[Data extracts — start]

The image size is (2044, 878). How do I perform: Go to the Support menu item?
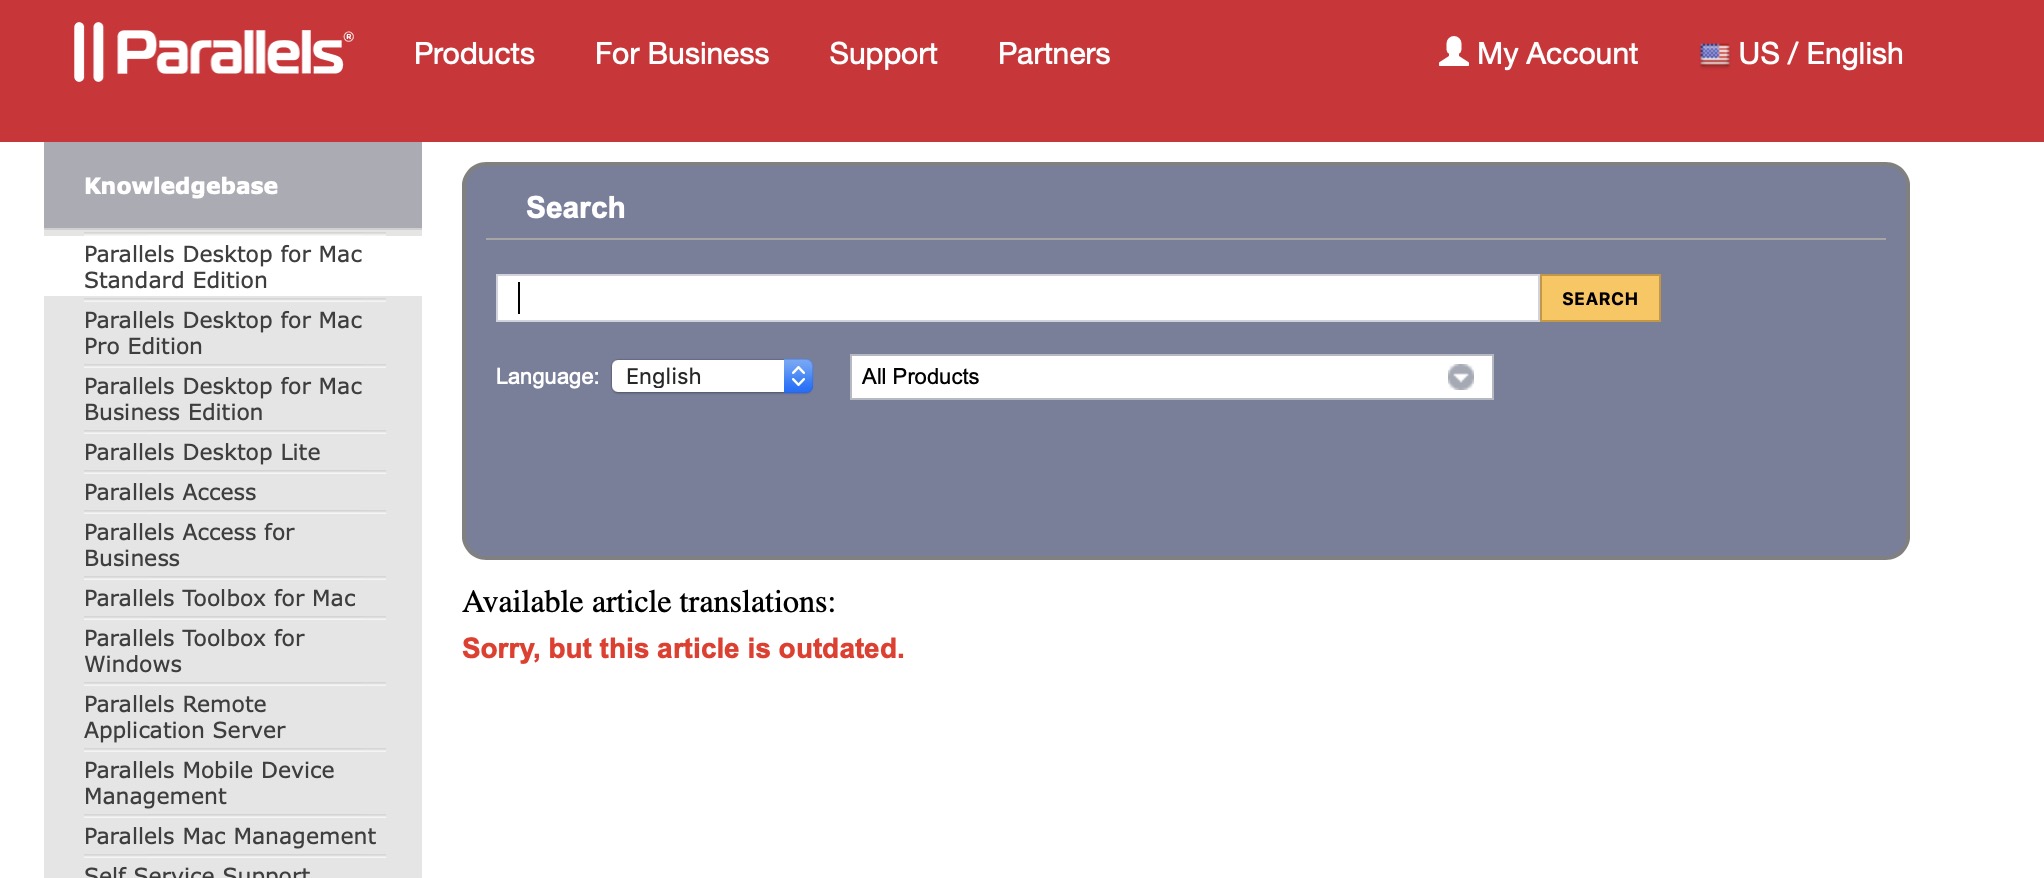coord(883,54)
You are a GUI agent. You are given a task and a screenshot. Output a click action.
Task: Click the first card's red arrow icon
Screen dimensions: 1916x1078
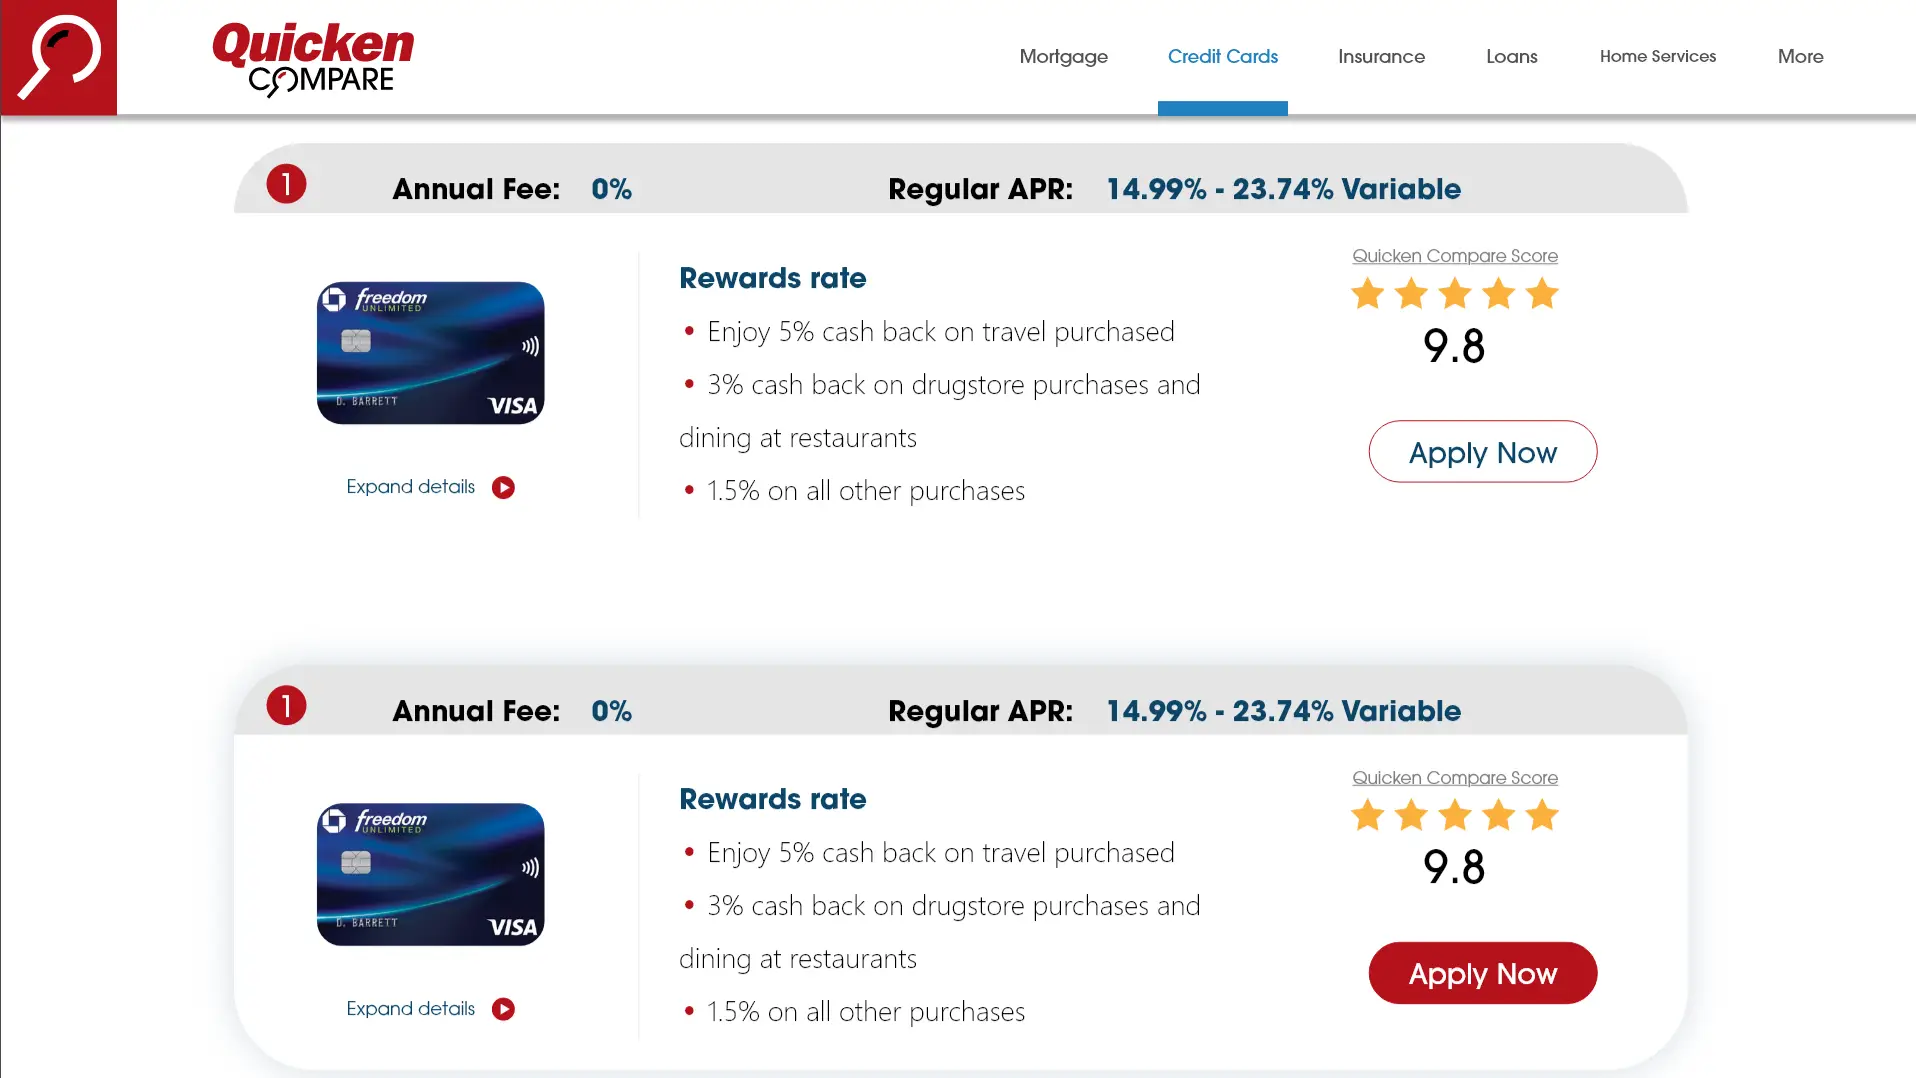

[Data extracts — finish]

Would you transcribe, exactly and only, the lines from the one that contains "You are a GUI" through the last line of the data above, without any pictures?

Answer to this exercise:
You are a GUI agent. You are given a task and a screenshot. Output a click action.
Task: Click the first card's red arrow icon
Screen dimensions: 1916x1078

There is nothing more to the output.